ACTIVITY: Only the lines from the one with "You are a computer-use agent. 451x295 pixels." through the end of the material are wanted, copied exactly and with the pictures left out.

---

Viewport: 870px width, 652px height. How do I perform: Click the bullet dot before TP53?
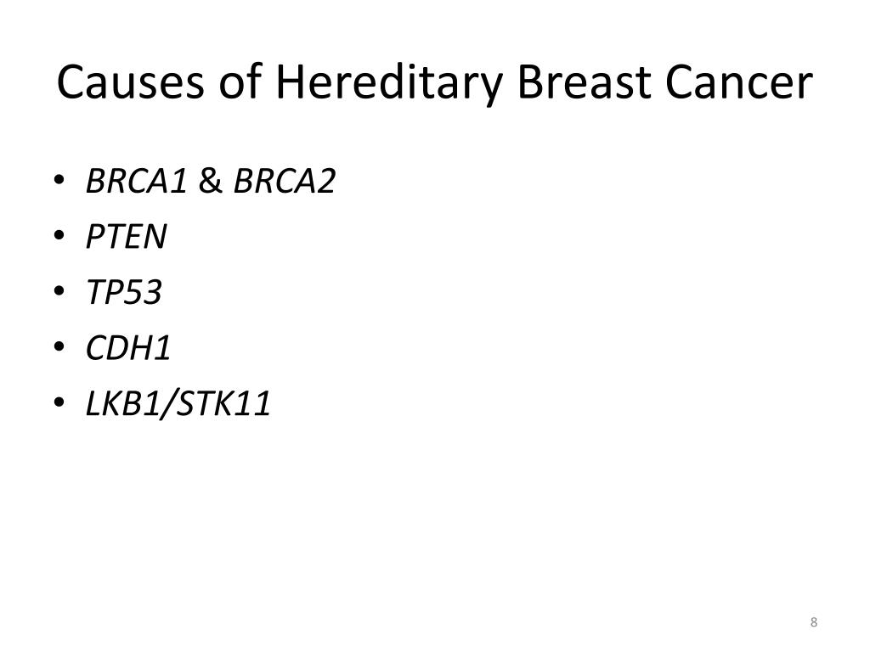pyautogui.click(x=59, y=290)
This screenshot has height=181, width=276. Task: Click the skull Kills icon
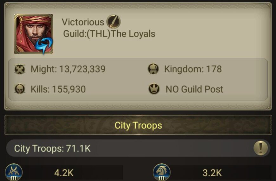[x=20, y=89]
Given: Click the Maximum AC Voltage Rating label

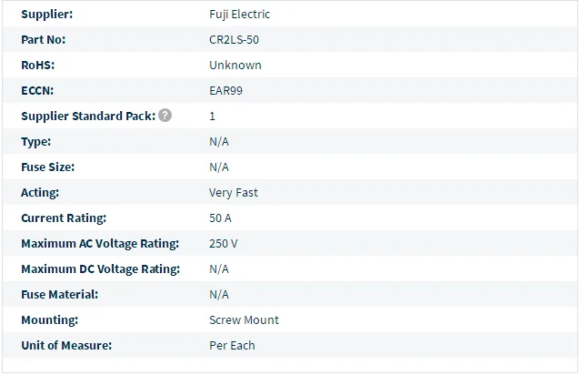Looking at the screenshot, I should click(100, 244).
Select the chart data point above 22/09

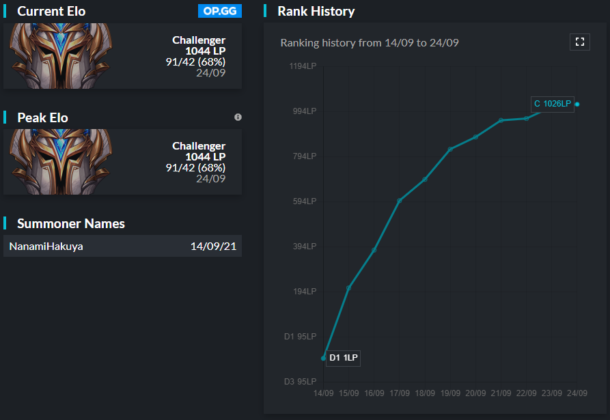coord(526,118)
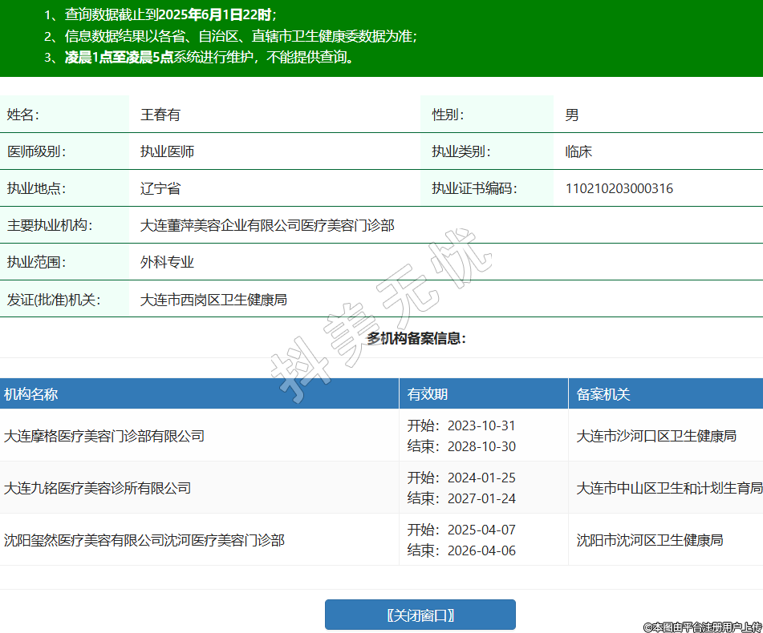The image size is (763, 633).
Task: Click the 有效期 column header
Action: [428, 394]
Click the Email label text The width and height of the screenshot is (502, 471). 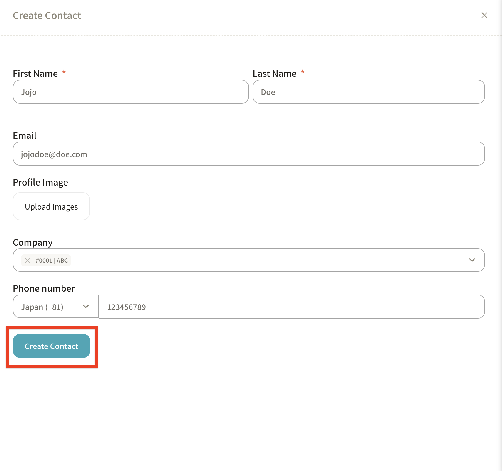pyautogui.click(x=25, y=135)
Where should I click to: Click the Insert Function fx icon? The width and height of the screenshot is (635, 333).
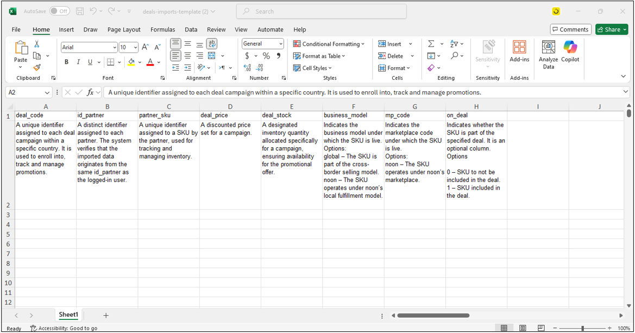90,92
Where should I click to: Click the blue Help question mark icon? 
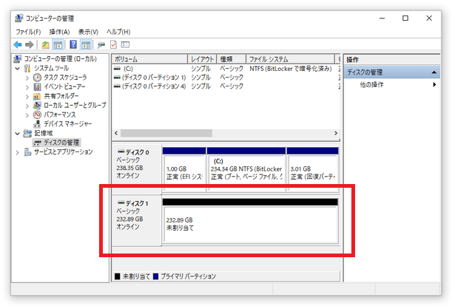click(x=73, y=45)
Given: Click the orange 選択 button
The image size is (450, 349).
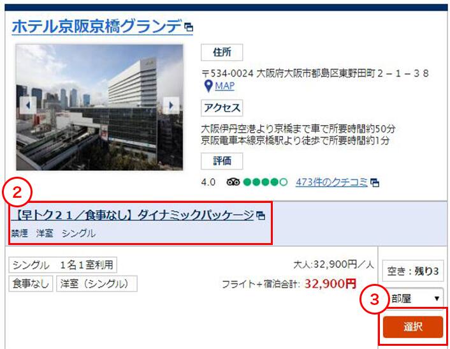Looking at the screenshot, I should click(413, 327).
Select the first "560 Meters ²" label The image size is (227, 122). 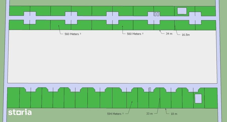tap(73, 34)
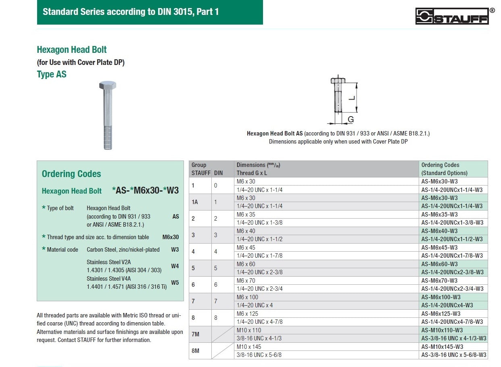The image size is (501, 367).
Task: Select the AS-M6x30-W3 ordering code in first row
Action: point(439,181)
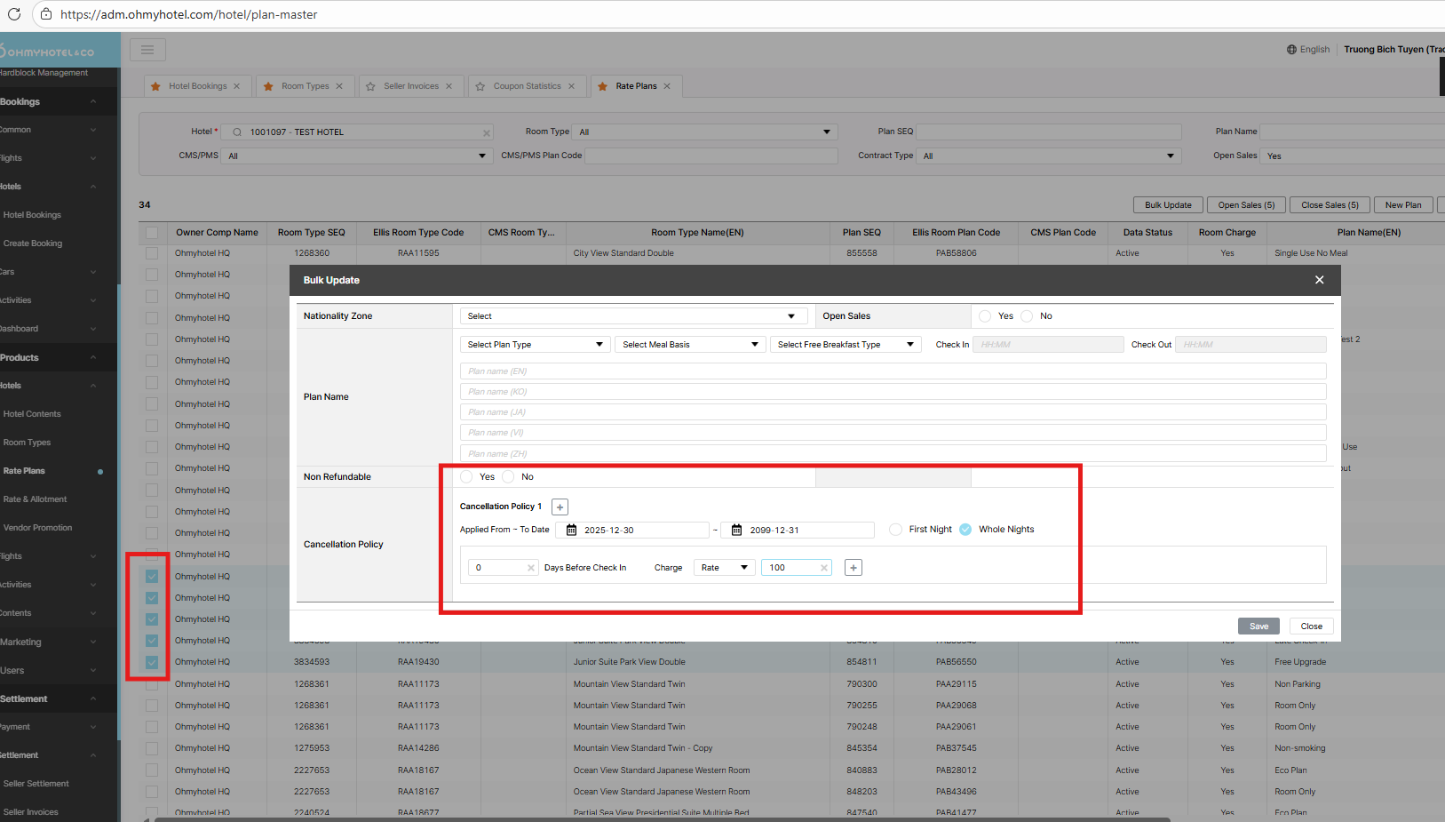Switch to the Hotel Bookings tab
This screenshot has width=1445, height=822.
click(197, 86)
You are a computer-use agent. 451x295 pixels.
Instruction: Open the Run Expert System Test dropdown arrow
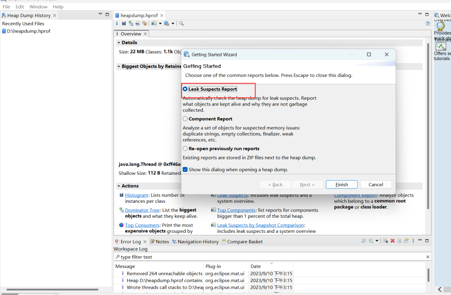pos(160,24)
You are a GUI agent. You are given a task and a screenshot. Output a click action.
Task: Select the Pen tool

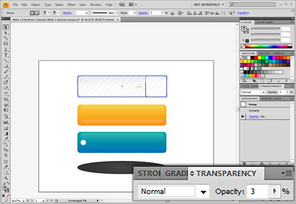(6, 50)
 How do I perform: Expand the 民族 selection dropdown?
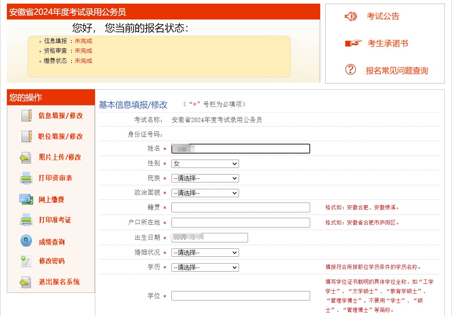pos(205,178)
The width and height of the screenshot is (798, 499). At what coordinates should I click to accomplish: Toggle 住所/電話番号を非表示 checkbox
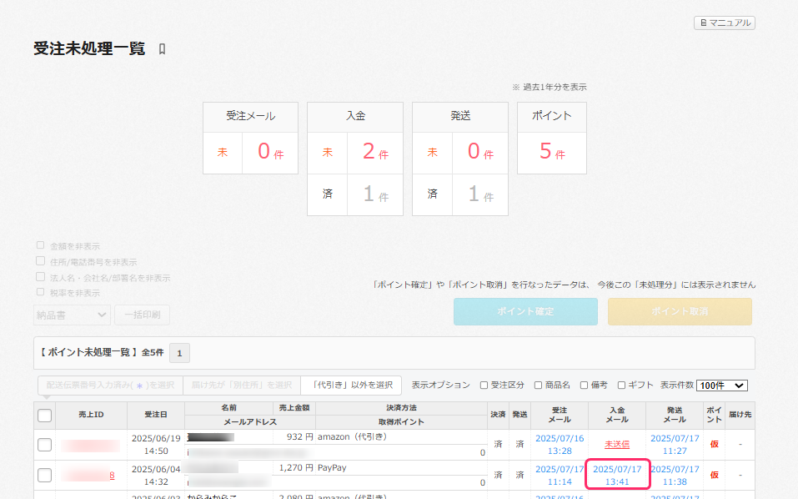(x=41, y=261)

---

YOUR SOLUTION:
You are a computer-use agent. 451x295 pixels.
Instruction: Open the Run Expert System Test dropdown arrow
pos(160,24)
You are a GUI agent. You are given a task and a screenshot. Output a click action.
Task: Select the Pen tool

(6, 50)
 How do I perform: Expand the 民族 selection dropdown?
pos(205,178)
The width and height of the screenshot is (798, 499). At what coordinates should I click to accomplish: Toggle 住所/電話番号を非表示 checkbox
(x=41, y=261)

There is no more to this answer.